» **Gegebene Daten**
-=-=-

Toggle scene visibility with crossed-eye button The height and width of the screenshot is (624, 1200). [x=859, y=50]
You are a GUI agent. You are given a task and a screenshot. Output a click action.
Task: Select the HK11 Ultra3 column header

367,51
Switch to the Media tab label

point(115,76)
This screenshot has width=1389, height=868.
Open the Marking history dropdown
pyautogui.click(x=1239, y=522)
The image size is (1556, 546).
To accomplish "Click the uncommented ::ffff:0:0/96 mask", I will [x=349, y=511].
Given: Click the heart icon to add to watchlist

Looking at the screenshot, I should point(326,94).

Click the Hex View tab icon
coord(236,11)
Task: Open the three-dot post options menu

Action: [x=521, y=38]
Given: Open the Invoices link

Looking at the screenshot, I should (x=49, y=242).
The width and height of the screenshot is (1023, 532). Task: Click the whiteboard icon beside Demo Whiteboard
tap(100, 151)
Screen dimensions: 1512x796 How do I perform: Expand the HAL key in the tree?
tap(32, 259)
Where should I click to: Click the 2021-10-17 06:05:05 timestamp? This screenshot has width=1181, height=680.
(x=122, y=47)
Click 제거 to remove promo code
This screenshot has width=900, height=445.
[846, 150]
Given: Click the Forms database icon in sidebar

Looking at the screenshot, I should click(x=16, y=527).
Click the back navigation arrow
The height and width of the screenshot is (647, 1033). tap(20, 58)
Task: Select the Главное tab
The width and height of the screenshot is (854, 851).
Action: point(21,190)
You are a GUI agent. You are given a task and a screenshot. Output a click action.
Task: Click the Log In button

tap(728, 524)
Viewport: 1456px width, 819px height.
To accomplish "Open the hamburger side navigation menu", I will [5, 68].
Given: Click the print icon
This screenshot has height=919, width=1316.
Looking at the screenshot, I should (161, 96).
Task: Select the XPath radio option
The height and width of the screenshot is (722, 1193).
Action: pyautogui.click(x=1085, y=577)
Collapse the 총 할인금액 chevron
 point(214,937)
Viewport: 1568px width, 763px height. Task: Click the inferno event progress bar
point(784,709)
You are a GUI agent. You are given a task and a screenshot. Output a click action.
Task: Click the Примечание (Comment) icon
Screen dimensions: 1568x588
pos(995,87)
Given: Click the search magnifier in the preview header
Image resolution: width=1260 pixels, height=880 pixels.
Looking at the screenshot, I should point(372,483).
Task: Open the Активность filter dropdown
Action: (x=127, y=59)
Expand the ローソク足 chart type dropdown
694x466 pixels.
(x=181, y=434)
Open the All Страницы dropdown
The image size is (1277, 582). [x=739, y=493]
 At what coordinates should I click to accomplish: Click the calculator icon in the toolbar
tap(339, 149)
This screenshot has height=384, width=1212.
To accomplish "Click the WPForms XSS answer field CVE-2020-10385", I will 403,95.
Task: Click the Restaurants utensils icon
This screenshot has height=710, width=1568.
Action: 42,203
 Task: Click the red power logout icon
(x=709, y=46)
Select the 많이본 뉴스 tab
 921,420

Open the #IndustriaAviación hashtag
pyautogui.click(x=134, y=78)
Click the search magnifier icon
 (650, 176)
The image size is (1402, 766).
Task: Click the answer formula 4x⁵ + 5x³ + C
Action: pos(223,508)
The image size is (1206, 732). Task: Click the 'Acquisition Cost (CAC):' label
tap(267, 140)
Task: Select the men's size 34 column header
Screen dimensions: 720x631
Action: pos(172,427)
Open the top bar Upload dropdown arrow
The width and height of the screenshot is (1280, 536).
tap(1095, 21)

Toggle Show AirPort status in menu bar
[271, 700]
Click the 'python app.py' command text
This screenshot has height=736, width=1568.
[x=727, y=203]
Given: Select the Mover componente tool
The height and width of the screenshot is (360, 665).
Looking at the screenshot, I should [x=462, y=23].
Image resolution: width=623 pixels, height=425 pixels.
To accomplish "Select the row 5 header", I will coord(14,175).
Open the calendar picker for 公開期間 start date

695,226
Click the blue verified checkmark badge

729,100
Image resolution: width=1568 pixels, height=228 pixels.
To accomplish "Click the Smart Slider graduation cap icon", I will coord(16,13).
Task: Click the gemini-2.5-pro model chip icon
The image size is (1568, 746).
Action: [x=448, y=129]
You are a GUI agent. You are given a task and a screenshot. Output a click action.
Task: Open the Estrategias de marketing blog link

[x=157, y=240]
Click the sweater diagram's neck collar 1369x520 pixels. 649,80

-=-=-

» **Aufgabenstellung**
Stellen Sie sämtliche obigen Zeilen als Markdown-Tabelle mit den Spalten „Nr“ für die fortlaufende Nummer und „Zeile“ für den jeweiligen Wortlaut dar. Leere Zeilen lassen Sie dabei aus.

» **Erwartete Antwort**
| Nr | Zeile |
|---|---|
| 1 | Toggle scene visibility with crossed-eye button The height and width of the screenshot is (624, 1200). [x=859, y=50] |
| 2 | You are a GUI agent. You are given a task and a screenshot. Output a click action. |
| 3 | Task: Select the HK11 Ultra3 column header |
| 4 | 367,51 |
| 5 | Switch to the Media tab label |
| 6 | point(115,76) |
| 7 | This screenshot has width=1389, height=868. |
| 8 | Open the Marking history dropdown |
| 9 | pyautogui.click(x=1239, y=522) |
| 10 | The image size is (1556, 546). |
| 11 | To accomplish "Click the uncommented ::ffff:0:0/96 mask", I will [x=349, y=511]. |
| 12 | Given: Click the heart icon to add to watchlist |
| 13 | Looking at the screenshot, I should point(326,94). |
| 14 | Click the Hex View tab icon |
| 15 | coord(236,11) |
| 16 | Task: Open the three-dot post options menu |
| 17 | Action: [x=521, y=38] |
| 18 | Given: Open the Invoices link |
| 19 | Looking at the screenshot, I should (x=49, y=242). |
| 20 | The width and height of the screenshot is (1023, 532). Task: Click the whiteboard icon beside Demo Whiteboard |
| 21 | tap(100, 151) |
| 22 | Screen dimensions: 1512x796 How do I perform: Expand the HAL key in the tree? |
| 23 | tap(32, 259) |
| 24 | Where should I click to: Click the 2021-10-17 06:05:05 timestamp? This screenshot has width=1181, height=680. |
| 25 | (x=122, y=47) |
| 26 | Click 제거 to remove promo code |
| 27 | This screenshot has width=900, height=445. |
| 28 | [846, 150] |
| 29 | Given: Click the Forms database icon in sidebar |
| 30 | Looking at the screenshot, I should click(x=16, y=527). |
| 31 | Click the back navigation arrow |
| 32 | The height and width of the screenshot is (647, 1033). tap(20, 58) |
| 33 | Task: Select the Главное tab |
| 34 | The width and height of the screenshot is (854, 851). |
| 35 | Action: point(21,190) |
| 36 | You are a GUI agent. You are given a task and a screenshot. Output a click action. |
| 37 | Task: Click the Log In button |
| 38 | tap(728, 524) |
| 39 | Viewport: 1456px width, 819px height. |
| 40 | To accomplish "Open the hamburger side navigation menu", I will [5, 68]. |
| 41 | Given: Click the print icon |
| 42 | This screenshot has height=919, width=1316. |
| 43 | Looking at the screenshot, I should (161, 96). |
| 44 | Task: Select the XPath radio option |
| 45 | The height and width of the screenshot is (722, 1193). |
| 46 | Action: pyautogui.click(x=1085, y=577) |
| 47 | Collapse the 총 할인금액 chevron |
| 48 |  point(214,937) |
| 49 | Viewport: 1568px width, 763px height. Task: Click the inferno event progress bar |
| 50 | point(784,709) |
| 51 | You are a GUI agent. You are given a task and a screenshot. Output a click action. |
| 52 | Task: Click the Примечание (Comment) icon |
| 53 | Screen dimensions: 1568x588 |
| 54 | pos(995,87) |
| 55 | Given: Click the search magnifier in the preview header |
| 56 | Image resolution: width=1260 pixels, height=880 pixels. |
| 57 | Looking at the screenshot, I should point(372,483). |
| 58 | Task: Open the Активность filter dropdown |
| 59 | Action: (x=127, y=59) |
| 60 | Expand the ローソク足 chart type dropdown |
| 61 | 694x466 pixels. |
| 62 | (x=181, y=434) |
| 63 | Open the All Страницы dropdown |
| 64 | The image size is (1277, 582). [x=739, y=493] |
| 65 |  At what coordinates should I click to accomplish: Click the calculator icon in the toolbar |
| 66 | tap(339, 149) |
| 67 | This screenshot has height=384, width=1212. |
| 68 | To accomplish "Click the WPForms XSS answer field CVE-2020-10385", I will 403,95. |
| 69 | Task: Click the Restaurants utensils icon |
| 70 | This screenshot has height=710, width=1568. |
| 71 | Action: 42,203 |
| 72 |  Task: Click the red power logout icon |
| 73 | (x=709, y=46) |
| 74 | Select the 많이본 뉴스 tab |
| 75 |  921,420 |
| 76 | Open the #IndustriaAviación hashtag |
| 77 | pyautogui.click(x=134, y=78) |
| 78 | Click the search magnifier icon |
| 79 |  (650, 176) |
| 80 | The image size is (1402, 766). |
| 81 | Task: Click the answer formula 4x⁵ + 5x³ + C |
| 82 | Action: pos(223,508) |
| 83 | The image size is (1206, 732). Task: Click the 'Acquisition Cost (CAC):' label |
| 84 | tap(267, 140) |
| 85 | Task: Select the men's size 34 column header |
| 86 | Screen dimensions: 720x631 |
| 87 | Action: pos(172,427) |
| 88 | Open the top bar Upload dropdown arrow |
| 89 | The width and height of the screenshot is (1280, 536). |
| 90 | tap(1095, 21) |
| 91 | Toggle Show AirPort status in menu bar |
| 92 | [271, 700] |
| 93 | Click the 'python app.py' command text |
| 94 | This screenshot has height=736, width=1568. |
| 95 | [x=727, y=203] |
| 96 | Given: Select the Mover componente tool |
| 97 | The height and width of the screenshot is (360, 665). |
| 98 | Looking at the screenshot, I should [x=462, y=23]. |
| 99 | Image resolution: width=623 pixels, height=425 pixels. |
| 100 | To accomplish "Select the row 5 header", I will coord(14,175). |
| 101 | Open the calendar picker for 公開期間 start date |
| 102 | 695,226 |
| 103 | Click the blue verified checkmark badge |
| 104 | 729,100 |
| 105 | Image resolution: width=1568 pixels, height=228 pixels. |
| 106 | To accomplish "Click the Smart Slider graduation cap icon", I will coord(16,13). |
| 107 | Task: Click the gemini-2.5-pro model chip icon |
| 108 | The image size is (1568, 746). |
| 109 | Action: [x=448, y=129] |
| 110 | You are a GUI agent. You are given a task and a screenshot. Output a click action. |
| 111 | Task: Open the Estrategias de marketing blog link |
| 112 | [x=157, y=240] |
| 113 | Click the sweater diagram's neck collar 1369x520 pixels. 649,80 |